To make the calculation simpler, we can create three input matrices by stacking our vector inputs:

\[\begin{align}
Q &\in \mathbb{R}^{n \times d_\text{k}} \\\

K &\in \mathbb{R}^{n \times d_\text{k}} \\\

V &\in \mathbb{R}^{n \times d_\text{v}}
\end{align}\]

This allows us to write the basic equation of attention as: \[\text{Attention}(K, Q, V) = \text{softmax} \left( \frac{Q K^T}{\sqrt{d_k}} \right) V \]

Or, in PyTorch, as:

```
import torch.nn.functional as F
def attn(Q, K, V):
a = F.softmax((Q @ K.t()) / Q.shape[-1], dim=-1)
return a @ V
```

Lets think back to our original sequence of embeddings, \(\textbf{x}\). We can choose that \(Q\), \(K\), and \(V\) are all equal to \(\textbf{x}\). In the paper, this is called “Encoder self-attention” (one of three ways attention is used). Lets say our input tokens are “The man walked the dog”. To compute the new vectors for each word, we take the projection of each words embedding onto each of the other embeddings (scaled by \(\sqrt{d_k}\) ), normalize these projections so they sum to \(1\), and then sum all of the words embeddings multiplied with the corresponding weight. Thus we get a vector who’s magnitude can’t grow, and that is a linear combination of all of input embeddings. Interestingly, this means the “new” vector for a word, \(z_{i}\), will give more weight in the sum to the embeddings, \(x_{j}\), that were similar to its own. To make this a bit more explicit, let’s imagine our embeddings \(\textbf{x}\) correspond to the sentence “the man walked the dog”. We want to compute a new vector the first word, “the”. To do so, we compute the similarity between “the”’s embedding vector, and the embedding vectors for “the”, “man”, “walked”, “the”, “dog”. These similarities are normalised so they sum to \(1\) (and the two “the” tokens will contribute the maximum similarity score, \(\frac{1}{\sqrt{d_k}}\) ). The new vector is therefore:

\[\begin{align}
z_{\text{the}} &= \text{attention_weight}(\text{“the”}, \text{“the”}) \times \text{embedding}(\text{“the”}) \\\

&+ \text{attention_weight}(\text{“the”}, \text{“man”}) \times \text{embedding}(\text{“man”}) \\\

&+ \text{attention_weight}(\text{“the”}, \text{“walked”}) \times \text{embedding}(\text{“walked”}) \\\

&+ \ldots
\end{align}\]

The paper notes that “additive attention” performs better than the self attention described above, though it is much slower. Additive attention uses a more complicated compatibility function – namely a feed forward neural network. Naturally, this is slower than a highly optimized dot-product. Also naturally, it is more expressive. A single dot product can only give us the “overall” similarity between two vectors, while a feed forward layer can consider combinations of different subspaces.
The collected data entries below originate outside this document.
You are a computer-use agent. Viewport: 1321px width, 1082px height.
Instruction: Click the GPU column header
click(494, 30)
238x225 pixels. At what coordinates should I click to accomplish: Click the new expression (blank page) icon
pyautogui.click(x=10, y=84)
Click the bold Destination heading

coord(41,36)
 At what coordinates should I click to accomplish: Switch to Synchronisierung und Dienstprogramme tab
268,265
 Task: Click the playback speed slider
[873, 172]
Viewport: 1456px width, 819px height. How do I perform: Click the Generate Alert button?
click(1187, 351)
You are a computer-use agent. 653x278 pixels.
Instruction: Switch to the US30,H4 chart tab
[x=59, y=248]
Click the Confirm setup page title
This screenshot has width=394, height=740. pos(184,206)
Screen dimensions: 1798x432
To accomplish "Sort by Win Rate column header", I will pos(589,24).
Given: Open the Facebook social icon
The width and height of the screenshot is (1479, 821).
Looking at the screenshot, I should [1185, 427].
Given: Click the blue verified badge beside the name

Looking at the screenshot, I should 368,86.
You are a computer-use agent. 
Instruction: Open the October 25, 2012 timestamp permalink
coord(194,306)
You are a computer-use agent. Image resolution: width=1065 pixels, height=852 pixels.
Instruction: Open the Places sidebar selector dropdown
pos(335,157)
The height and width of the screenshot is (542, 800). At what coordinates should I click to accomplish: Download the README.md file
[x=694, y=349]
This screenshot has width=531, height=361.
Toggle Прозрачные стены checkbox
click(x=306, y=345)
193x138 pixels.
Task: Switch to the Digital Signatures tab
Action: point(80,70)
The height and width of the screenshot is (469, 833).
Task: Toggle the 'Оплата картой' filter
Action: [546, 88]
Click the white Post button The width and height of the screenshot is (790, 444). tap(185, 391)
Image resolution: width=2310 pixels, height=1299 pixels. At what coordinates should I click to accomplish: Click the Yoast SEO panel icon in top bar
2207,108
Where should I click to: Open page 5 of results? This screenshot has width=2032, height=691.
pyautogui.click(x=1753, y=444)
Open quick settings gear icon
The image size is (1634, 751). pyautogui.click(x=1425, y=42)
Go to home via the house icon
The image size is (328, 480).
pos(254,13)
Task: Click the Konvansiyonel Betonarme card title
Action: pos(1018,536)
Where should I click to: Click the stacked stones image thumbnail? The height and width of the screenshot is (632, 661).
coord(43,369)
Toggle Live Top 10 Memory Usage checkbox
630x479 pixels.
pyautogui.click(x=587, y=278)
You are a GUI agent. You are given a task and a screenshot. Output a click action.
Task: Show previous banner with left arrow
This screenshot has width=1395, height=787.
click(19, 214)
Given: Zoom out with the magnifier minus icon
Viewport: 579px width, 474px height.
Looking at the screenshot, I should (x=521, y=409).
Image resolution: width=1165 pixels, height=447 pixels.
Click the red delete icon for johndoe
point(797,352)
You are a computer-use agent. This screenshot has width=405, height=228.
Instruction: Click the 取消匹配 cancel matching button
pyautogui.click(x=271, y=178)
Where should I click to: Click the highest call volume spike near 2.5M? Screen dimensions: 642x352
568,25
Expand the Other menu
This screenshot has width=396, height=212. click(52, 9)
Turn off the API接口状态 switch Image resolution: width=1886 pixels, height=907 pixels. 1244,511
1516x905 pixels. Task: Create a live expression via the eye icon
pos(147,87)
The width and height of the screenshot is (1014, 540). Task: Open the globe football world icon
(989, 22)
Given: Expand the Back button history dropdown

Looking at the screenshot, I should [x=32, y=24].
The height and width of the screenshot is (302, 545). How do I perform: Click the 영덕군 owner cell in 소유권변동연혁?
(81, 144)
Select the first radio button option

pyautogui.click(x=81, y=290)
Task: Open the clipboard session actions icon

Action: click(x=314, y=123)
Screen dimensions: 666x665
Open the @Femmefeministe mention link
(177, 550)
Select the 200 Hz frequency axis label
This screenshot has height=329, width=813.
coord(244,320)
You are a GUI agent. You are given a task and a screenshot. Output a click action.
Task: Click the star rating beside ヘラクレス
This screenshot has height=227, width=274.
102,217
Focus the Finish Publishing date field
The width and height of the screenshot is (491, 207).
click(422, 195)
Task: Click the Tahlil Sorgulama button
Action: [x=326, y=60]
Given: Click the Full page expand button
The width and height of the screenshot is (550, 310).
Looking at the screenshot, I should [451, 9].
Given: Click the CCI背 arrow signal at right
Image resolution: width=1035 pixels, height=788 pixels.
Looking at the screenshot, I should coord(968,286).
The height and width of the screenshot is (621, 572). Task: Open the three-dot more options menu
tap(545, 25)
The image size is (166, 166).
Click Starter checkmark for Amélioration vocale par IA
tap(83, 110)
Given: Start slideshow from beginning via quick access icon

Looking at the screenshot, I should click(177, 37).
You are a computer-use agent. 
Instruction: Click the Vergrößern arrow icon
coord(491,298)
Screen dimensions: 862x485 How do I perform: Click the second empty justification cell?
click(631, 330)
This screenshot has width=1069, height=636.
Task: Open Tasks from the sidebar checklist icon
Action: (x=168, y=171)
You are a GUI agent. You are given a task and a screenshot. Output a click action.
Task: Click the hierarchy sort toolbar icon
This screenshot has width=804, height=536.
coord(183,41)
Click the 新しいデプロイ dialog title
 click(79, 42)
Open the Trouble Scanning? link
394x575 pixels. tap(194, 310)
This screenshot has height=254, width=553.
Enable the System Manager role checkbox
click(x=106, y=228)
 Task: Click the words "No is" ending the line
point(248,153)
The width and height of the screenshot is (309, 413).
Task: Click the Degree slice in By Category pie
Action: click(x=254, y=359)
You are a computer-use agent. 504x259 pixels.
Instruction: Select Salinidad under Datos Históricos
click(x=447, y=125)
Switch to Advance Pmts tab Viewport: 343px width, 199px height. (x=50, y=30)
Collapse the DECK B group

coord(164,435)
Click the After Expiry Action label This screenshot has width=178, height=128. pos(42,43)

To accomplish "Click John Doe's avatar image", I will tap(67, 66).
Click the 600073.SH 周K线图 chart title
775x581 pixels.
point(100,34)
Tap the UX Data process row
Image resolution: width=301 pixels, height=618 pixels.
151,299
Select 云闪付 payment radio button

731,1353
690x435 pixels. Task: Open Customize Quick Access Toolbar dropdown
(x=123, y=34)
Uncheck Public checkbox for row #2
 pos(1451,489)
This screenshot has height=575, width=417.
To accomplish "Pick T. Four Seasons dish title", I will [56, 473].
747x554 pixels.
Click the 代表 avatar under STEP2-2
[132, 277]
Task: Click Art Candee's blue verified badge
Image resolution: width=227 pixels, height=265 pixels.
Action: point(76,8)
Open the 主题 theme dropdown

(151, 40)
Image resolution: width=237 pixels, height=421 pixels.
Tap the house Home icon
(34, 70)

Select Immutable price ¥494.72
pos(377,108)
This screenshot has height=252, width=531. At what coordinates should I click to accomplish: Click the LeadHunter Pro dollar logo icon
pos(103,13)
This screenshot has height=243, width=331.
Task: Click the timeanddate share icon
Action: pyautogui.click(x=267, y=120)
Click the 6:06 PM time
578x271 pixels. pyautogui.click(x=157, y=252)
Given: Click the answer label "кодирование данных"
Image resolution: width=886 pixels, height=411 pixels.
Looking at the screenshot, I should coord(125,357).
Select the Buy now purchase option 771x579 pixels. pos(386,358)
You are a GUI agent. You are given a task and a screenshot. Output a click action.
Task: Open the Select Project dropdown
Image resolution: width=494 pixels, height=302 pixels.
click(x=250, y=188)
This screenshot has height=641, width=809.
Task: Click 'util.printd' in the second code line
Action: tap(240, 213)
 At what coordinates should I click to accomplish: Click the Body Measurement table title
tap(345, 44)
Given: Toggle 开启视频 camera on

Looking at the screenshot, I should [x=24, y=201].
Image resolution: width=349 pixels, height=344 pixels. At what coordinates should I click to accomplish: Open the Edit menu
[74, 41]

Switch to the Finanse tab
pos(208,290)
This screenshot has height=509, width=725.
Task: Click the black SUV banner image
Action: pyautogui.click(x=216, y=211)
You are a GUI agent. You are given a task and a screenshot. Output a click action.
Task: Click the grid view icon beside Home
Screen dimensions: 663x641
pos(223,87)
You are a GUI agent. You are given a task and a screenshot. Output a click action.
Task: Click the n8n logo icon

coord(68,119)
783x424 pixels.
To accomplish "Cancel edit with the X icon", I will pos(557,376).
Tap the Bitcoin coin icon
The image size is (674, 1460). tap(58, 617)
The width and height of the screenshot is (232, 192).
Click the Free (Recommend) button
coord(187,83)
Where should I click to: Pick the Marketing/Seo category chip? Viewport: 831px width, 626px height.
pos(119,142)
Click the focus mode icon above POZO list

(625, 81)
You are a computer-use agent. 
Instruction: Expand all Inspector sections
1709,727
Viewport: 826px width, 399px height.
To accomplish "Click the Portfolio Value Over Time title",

As a solution, multiple attention “heads” are used in parallel, each of which can focus on a different subspace. We parameterise the number of heads with \(h\).

\[\begin{align}
\text{Multihead}(Q, K, V) &= \left( \overset{h}{\underset{i = 0}{\parallel}} \text{head}_i \right) W^{O} \\\

\text{head}_i &= \text{Attention}(Q W_i^Q, K W_i^K, V W_i^V)
\end{align}\]

Where \(\parallel\) indicates the concatenation of vectors. Note that \(Q, K, V\) differ from the single headed version, and all are in \( \mathbb{R}^{n \times d_{\text{model}}}\).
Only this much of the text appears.